## ASSIGNED TASK
Every record that appears below should be transcribed exactly.

[Records from a data source]
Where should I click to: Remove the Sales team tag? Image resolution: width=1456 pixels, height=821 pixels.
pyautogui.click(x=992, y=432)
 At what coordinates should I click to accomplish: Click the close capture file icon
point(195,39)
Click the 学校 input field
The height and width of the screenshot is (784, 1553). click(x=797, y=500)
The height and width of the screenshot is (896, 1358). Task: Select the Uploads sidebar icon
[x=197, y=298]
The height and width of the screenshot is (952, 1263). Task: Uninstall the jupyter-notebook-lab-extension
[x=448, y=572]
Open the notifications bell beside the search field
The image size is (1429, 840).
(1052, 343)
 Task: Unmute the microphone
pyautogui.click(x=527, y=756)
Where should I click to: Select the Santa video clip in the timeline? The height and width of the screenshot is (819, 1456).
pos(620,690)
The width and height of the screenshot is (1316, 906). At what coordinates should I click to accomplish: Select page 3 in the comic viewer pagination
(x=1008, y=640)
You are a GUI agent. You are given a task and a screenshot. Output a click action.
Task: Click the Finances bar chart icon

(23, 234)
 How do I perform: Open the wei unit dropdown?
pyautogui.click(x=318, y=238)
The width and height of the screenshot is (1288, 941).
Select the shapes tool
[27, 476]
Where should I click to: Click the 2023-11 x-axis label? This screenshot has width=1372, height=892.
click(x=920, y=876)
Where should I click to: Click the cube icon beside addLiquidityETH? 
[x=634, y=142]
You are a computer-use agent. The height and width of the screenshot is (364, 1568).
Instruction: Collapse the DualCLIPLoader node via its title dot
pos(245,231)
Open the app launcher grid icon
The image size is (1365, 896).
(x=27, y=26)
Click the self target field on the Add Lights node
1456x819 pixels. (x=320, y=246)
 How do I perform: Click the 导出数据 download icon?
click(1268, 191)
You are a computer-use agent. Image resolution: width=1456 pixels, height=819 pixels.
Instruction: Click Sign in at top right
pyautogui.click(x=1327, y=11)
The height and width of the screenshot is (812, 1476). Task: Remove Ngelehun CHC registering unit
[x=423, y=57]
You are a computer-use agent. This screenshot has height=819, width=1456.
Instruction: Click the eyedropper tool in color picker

## SOLUTION TO THIS EXERCISE
Where should I click to: Remove the Sales team tag? Image resolution: width=1456 pixels, height=821 pixels.
pyautogui.click(x=992, y=432)
 At what coordinates should I click to accomplish: Click the close capture file icon
point(195,39)
Click the 学校 input field
The height and width of the screenshot is (784, 1553). click(x=797, y=500)
The height and width of the screenshot is (896, 1358). Task: Select the Uploads sidebar icon
[x=197, y=298]
The height and width of the screenshot is (952, 1263). Task: Uninstall the jupyter-notebook-lab-extension
[x=448, y=572]
Open the notifications bell beside the search field
The image size is (1429, 840).
(1052, 343)
 Task: Unmute the microphone
pyautogui.click(x=527, y=756)
Where should I click to: Select the Santa video clip in the timeline? The height and width of the screenshot is (819, 1456).
pos(620,690)
The width and height of the screenshot is (1316, 906). At what coordinates should I click to accomplish: Select page 3 in the comic viewer pagination
(x=1008, y=640)
You are a GUI agent. You are given a task and a screenshot. Output a click action.
Task: Click the Finances bar chart icon

(23, 234)
 How do I perform: Open the wei unit dropdown?
pyautogui.click(x=318, y=238)
The width and height of the screenshot is (1288, 941).
Select the shapes tool
[27, 476]
Where should I click to: Click the 2023-11 x-axis label? This screenshot has width=1372, height=892.
click(x=920, y=876)
Where should I click to: Click the cube icon beside addLiquidityETH? 
[x=634, y=142]
You are a computer-use agent. The height and width of the screenshot is (364, 1568).
Instruction: Collapse the DualCLIPLoader node via its title dot
pos(245,231)
Open the app launcher grid icon
The image size is (1365, 896).
(x=27, y=26)
Click the self target field on the Add Lights node
1456x819 pixels. (x=320, y=246)
 How do I perform: Click the 导出数据 download icon?
click(1268, 191)
You are a computer-use agent. Image resolution: width=1456 pixels, height=819 pixels.
Instruction: Click Sign in at top right
pyautogui.click(x=1327, y=11)
The height and width of the screenshot is (812, 1476). Task: Remove Ngelehun CHC registering unit
[x=423, y=57]
You are a computer-use agent. This screenshot has height=819, width=1456.
Instruction: Click the eyedropper tool in color picker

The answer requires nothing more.